Akram is 17 and very shy; her marriage is arranged. The day before she was depilated all over, and on the day of the wedding, the skin around her eyebrows is still red where they were plucked. She looks terrified. In some villages, brides go to the hairdresser and choose a style from a pattern book, heavily-lacquered affairs with names like 'swan' and 'waterfall.' Village hairdressers are booked for the entire day so they can do all the guests - and the groom's father pays.
Akram's dress, handbag and gloves have been hired from the village shop and go back the day after the wedding.
Women, children and men sing, dance and play drums, but not all together.

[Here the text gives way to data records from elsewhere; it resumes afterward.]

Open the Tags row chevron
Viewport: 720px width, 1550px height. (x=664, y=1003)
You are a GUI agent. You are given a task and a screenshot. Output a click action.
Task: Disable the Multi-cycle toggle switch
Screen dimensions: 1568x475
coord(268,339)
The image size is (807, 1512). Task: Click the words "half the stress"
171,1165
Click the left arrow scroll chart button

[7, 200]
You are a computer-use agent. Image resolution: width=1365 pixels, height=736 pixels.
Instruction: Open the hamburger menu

Mohammed is 18, though he looks years older, and as shy as Akram. He is due to start his national service a week after the wedding. After the ceremony, Akram and Mohammed go into the bedroom, while their families wait outside to inspect the sheets as soon as they have had sex. Mohammed flees from the room in embarrassment, leaving Akram to face the families. Many village women prefer pregnancy and childbirth to sex.
Imamzadeh Hashem, in the Alborz mountains two hours' drive from Tehran, is where a group of women paragliders - modern women living in an Islamic state - gather. Even though they are far from Tehran's morality squad vigilantes and the main road, they stick to strict dress codes (chador, maghnae'h and manto) in case of intruders and, to be doubly sure, prop their image of the Ayatollah against the van and unfurl their flag. Fatemeh Asgharpoor, a mother of three, told me: "In addition to all that has already been said about women's lives in Tehran, add the summer heat. The hejab gets really annoying - Tehran is hot and polluted, and we feel boxed in. Any spare time I find, I come to the mountain and I feel free, away from the ordinary weight of being a woman in Iranian society. Flying through the air reduces my frustrations."